**EXERCISE REQUIREMENTS**
Pick out every line of the listing below that contains the string "your", paying attention to case.

**RECORDED INFORMATION**
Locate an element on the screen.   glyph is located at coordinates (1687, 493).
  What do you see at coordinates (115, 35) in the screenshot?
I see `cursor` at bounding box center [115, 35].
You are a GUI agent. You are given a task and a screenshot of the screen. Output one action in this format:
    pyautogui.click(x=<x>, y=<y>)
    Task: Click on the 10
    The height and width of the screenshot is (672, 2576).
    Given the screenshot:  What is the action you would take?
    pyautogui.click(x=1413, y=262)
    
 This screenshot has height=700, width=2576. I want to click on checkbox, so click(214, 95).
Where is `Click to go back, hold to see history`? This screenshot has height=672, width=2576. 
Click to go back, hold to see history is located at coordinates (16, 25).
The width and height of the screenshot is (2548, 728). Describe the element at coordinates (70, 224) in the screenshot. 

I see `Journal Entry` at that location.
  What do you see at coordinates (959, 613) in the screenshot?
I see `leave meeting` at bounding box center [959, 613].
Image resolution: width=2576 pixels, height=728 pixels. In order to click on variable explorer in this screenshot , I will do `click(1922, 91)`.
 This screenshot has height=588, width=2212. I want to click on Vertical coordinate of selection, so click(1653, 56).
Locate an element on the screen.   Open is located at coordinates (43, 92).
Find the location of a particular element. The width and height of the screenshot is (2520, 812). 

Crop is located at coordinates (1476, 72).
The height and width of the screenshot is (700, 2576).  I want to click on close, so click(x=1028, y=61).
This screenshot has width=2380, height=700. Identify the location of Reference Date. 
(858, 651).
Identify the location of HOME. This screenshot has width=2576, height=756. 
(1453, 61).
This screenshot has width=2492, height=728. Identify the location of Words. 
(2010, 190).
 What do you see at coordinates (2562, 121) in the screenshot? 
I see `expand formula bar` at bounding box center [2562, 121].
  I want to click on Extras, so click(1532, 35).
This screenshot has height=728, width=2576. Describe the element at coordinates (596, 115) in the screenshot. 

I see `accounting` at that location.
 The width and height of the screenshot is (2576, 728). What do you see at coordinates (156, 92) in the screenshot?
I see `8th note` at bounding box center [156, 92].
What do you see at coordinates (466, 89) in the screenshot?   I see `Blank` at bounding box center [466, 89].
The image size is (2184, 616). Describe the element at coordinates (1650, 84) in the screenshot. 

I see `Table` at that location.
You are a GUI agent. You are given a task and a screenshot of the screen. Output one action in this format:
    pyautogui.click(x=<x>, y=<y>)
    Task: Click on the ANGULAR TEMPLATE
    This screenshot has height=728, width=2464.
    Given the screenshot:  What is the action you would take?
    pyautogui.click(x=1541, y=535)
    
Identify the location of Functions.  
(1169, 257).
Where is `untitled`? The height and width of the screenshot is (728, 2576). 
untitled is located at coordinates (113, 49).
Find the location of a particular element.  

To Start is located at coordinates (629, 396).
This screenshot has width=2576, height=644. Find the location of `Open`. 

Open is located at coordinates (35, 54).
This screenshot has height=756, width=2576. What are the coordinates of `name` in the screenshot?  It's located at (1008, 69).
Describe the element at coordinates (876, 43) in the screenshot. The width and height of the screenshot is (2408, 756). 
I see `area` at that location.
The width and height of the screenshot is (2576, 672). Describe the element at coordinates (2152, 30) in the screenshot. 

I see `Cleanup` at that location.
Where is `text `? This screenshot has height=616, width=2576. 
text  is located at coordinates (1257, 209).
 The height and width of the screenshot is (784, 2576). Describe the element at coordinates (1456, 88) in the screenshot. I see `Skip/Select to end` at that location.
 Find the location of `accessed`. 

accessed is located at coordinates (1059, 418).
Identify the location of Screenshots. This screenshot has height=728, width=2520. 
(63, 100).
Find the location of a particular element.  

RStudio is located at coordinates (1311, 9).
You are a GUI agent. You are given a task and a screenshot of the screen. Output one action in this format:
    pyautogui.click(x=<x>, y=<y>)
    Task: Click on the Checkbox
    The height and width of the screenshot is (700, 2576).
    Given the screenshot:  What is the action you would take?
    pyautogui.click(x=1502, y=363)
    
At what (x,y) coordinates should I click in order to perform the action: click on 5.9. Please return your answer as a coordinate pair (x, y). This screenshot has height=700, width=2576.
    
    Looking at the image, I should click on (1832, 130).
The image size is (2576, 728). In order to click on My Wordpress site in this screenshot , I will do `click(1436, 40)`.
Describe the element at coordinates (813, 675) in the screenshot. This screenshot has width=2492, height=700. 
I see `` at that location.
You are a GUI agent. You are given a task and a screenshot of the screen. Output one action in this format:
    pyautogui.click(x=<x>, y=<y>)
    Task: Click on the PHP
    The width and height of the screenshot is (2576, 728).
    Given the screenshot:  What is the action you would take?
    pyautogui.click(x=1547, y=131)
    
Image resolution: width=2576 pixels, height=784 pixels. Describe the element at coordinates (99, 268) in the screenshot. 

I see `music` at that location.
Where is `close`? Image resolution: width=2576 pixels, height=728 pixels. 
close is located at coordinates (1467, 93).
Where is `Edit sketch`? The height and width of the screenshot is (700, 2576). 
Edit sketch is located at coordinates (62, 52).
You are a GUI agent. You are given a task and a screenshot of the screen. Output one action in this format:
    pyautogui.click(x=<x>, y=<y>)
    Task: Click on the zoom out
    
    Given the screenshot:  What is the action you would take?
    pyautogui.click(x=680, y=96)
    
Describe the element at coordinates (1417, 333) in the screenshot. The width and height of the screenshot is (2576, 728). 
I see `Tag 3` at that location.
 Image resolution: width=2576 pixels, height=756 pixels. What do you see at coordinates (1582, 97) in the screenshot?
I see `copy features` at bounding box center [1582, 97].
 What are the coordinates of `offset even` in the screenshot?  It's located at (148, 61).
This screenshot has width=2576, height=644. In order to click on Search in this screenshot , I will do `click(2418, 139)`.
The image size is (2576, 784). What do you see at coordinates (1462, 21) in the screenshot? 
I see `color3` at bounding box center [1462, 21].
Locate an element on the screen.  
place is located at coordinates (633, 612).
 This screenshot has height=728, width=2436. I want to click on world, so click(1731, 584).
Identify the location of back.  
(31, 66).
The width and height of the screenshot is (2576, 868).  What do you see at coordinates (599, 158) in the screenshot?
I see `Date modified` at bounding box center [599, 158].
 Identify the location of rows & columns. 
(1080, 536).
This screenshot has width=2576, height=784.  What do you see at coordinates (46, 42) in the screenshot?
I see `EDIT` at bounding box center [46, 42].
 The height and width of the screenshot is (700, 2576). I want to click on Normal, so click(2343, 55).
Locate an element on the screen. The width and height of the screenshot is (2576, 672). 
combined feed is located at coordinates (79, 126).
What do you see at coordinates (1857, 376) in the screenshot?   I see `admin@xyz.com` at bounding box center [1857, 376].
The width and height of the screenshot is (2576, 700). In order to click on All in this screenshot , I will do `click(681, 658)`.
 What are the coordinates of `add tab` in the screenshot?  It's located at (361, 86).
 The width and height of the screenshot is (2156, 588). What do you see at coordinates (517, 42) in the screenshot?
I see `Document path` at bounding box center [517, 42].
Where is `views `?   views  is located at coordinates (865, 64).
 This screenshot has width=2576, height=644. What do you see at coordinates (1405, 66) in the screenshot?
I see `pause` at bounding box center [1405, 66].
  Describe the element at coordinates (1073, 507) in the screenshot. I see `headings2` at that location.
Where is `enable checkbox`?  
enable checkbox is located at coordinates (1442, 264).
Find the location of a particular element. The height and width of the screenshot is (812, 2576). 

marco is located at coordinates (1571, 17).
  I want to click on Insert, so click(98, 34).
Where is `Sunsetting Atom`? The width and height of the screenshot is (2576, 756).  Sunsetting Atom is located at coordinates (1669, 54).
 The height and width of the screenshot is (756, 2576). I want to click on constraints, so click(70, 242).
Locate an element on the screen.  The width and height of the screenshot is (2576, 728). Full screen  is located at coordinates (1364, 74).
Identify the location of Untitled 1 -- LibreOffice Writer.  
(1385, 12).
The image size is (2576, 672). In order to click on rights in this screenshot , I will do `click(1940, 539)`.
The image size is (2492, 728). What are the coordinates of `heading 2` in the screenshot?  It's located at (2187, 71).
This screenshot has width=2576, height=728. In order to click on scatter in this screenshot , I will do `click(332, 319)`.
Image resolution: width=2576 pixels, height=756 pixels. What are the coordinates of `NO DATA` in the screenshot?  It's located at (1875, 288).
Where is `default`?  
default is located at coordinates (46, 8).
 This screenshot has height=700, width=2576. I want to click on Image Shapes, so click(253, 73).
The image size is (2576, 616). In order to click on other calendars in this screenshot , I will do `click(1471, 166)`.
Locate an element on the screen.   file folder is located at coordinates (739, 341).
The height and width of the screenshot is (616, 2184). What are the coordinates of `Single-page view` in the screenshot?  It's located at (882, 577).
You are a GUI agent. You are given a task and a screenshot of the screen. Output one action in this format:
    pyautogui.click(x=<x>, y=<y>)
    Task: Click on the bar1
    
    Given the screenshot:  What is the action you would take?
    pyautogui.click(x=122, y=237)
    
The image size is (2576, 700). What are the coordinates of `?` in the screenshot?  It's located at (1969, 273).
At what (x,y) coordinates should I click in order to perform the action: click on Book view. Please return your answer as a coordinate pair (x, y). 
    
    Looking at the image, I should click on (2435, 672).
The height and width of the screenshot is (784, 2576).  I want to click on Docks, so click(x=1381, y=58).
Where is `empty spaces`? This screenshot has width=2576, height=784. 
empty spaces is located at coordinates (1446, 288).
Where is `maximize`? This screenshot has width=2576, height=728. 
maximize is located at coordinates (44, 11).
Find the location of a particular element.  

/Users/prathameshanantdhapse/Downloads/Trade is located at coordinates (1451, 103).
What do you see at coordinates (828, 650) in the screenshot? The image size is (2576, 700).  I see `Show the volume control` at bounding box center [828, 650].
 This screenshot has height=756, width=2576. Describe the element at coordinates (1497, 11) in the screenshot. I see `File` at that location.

**RESULT OF THE EXERCISE**
At what (x,y) coordinates should I click in order to perform the action: click on 5.9. Please return your answer as a coordinate pair (x, y). This screenshot has height=700, width=2576.
At what (x,y) coordinates should I click in order to perform the action: click on Book view. Please return your answer as a coordinate pair (x, y). 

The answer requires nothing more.